10:30 First of the very accurately billed "heartburn" specials -- loaded Chicago-style hot dogs from the stand out front of Freedom Hall on the South Lawn.

10:35 First "hey, you givin’ out samples?" question from a passer by.

10:47 First "I remember my dad’s/granddad’s/uncle’s bottles of homebrew blowing up" story, this one from a woman who now lives in Pittsburgh.

10:53 I quit trying to count the number of Kentucky Wildcats ball caps bobbing past.

11:45 Sincere man about my age (36) asks me "do you think there are any places at the Fair where I can get a specialty beer to drink?" My answer: "Do you think Auggie Busch drinks his own swill?"

12:00 (noon) Lengthy country music cerebral torture begins emanating from a stage somewhere in the distance. One Patsy Cline number was tolerable, but the remainder utterly inane.

12:05 Ball cap on ambling, tank-topped redneck reads "tell me now before I spend $20.00 on drinks."

12:10 Pleasant older gentleman asks me if I know the best way to filter red wine vinegar.

12:15 Sudden burst of energy has me out of the chair, trying to work the crowd.

12:20 Energy subsides.

12:30 First hot fudge sundae at booth on the South Lawn.

12:40 "My granny used to make it. My daddy used to make it. We’d just sit on the front porch and listen to it explode."

12:50 A teenager asks me a question. His country accent is so thick that I’m unable to understand him. I tell him I’m sorry, but I just moved here from France and I haven’t picked up the language yet.

13:15 An older man tells me stories about his late father, a rural physician in a dry county, who’d send him out for soft drink bottles to use for the homebrew, which "he’d make out of anything he could."

13:35 Mark, one of the owners of the Liquor Barn in Lexington, stops by to chat.

13:55 Idle speculation: Why do old men dress the way they do -- dress shoes and socks, knee-length shorts, golf and polo shirts? It’s like some sort of AARP-mandated public uniform, which I presume they can purchase at a discount at Wal-Mart.

14:00 Wanderlust. Off in search of TARC schedules, having concluded that I could take a bus to get to Bluegrass Brewing Company after my shift, and meet my friend Buddy Sandbach there.

14:15 First ostrich burger.

14:26 Back to work.

14:35 First gyro from booth on the South Lawn.

14:51 Fifteenth request for samples. Make that sixteen.

14:53 Seventeen.

15:10 The band in the South Hall lobby tears into an inspired rendition of the theme from "The Brady Bunch." People actually sing along. Women with babies in strollers go past me again. A cooking demonstration gets under way. Men in town for the Veterans of Foreign Wars convention wear political buttons, some Gore/Clinton, many more Dole/Kemp. I find that I’m very thirsty, but although there are leftover homebrew entries hiding in the back of the booth, one wrong move could yield a smoked spruce. So I wait.

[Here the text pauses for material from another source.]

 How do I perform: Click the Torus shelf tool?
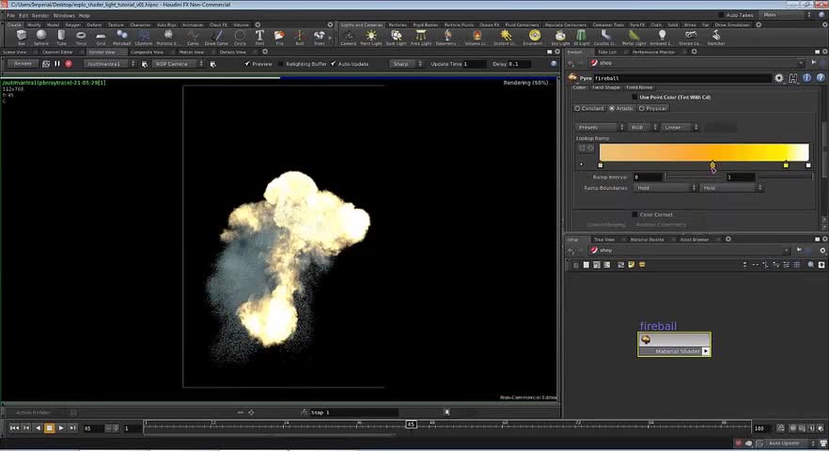tap(81, 37)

At some point before 17:00 (notice how fond I am of the 24-hour clock?), FOSSILS Supreme Brewmaster Dennis Barry arrived to commence the night shift. I headed off in the direction of Crittenden Drive with the aim of finding the bus stop, but there was a taxi stand by the side of the Redbirds (remember, that’s the local baseball club that lied to the world about its intention to have good beer at ball games -- you don’t think the Curmudgeon would forget such a slight, do you Dale Owens?) ticket office. What the hell, I thought. I’m thirsty.

The efficient, professional cabby regaled me with stories of convention traffic, noting that religious conventions are particularly good for business, with numerous fares requesting to be picked up a block or two away from the convention hall, to be taken to "whiskey stores and tittie bars." The best of all, according to my driver, were the visitors to the annual farm implement show.

"Man, those farmers raise hell!" he exclaimed.

As we pulled into the BBC lot, I was telling my driver about ways of hailing cabs in the old Soviet Union, when you could stand on the street corner and hold up a pack of western smokes or toothpaste, and then watch the competition for your patronage. He was extremely amused by these anecdotes, and he vowed to tell his fellow drivers.

I slipped him a twenty, went inside, ordered a Dark Star Porter, clipped the end off a Punch Diademas, and relaxed, finally among my own.